**TASK DESCRIPTION:**
All lines in the records that carry the string "computer" are to be shown.
'''
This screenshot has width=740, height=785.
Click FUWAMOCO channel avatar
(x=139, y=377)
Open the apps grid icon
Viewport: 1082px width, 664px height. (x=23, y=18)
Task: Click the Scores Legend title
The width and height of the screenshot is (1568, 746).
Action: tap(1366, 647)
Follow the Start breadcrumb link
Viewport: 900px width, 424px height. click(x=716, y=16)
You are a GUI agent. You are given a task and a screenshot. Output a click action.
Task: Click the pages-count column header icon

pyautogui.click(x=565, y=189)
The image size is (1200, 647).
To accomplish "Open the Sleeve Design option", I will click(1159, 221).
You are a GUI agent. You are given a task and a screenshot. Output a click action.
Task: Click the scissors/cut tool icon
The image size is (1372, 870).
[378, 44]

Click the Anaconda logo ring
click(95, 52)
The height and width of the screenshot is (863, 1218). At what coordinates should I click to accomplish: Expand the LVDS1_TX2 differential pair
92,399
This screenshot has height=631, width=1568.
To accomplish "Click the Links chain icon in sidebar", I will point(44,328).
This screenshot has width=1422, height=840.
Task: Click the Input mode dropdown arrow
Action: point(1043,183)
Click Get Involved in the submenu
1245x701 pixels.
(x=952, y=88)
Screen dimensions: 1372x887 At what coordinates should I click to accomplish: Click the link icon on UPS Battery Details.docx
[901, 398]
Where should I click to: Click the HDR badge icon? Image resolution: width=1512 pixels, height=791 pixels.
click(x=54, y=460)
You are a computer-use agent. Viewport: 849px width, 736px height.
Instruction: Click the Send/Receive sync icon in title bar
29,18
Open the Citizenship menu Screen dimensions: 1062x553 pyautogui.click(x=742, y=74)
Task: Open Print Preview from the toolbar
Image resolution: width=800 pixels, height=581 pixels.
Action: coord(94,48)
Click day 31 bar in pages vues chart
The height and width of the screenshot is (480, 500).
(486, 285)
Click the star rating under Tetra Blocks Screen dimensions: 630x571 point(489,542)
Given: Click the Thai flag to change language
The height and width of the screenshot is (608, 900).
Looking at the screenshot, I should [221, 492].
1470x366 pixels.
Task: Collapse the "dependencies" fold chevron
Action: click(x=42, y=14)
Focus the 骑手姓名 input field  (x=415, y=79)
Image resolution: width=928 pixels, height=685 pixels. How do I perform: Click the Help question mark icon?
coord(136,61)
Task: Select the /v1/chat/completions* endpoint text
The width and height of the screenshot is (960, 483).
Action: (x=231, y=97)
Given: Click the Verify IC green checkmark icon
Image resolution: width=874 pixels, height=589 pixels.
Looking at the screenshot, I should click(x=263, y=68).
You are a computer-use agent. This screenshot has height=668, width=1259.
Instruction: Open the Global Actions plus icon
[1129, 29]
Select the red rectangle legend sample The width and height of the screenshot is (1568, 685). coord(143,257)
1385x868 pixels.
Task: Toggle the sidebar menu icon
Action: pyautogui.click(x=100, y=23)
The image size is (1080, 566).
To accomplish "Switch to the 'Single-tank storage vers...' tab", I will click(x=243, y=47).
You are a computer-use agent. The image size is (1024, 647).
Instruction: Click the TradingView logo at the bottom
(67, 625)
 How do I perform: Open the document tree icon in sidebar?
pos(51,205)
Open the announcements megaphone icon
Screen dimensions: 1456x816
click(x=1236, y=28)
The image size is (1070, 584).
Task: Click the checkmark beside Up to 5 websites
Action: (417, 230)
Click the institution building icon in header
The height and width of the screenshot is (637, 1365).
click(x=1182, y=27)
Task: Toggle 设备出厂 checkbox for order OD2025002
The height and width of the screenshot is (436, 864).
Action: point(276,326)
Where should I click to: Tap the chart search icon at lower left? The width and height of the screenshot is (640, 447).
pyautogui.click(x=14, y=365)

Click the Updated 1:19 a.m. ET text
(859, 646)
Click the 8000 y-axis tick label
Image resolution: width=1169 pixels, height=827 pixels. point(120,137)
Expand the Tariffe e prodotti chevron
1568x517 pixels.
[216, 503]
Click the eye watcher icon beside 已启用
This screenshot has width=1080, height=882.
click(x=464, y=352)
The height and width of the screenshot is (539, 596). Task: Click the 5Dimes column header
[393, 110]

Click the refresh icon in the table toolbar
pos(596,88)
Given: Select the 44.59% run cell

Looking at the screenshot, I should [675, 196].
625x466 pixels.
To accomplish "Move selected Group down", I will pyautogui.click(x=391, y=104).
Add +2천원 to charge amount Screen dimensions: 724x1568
'''
**COMPLETED EXERCISE:**
You are a computer-use agent. Viewport: 849px width, 736px height.
You are a computer-use agent. This screenshot has height=668, width=1259.
You are a computer-use agent. The image size is (1024, 647).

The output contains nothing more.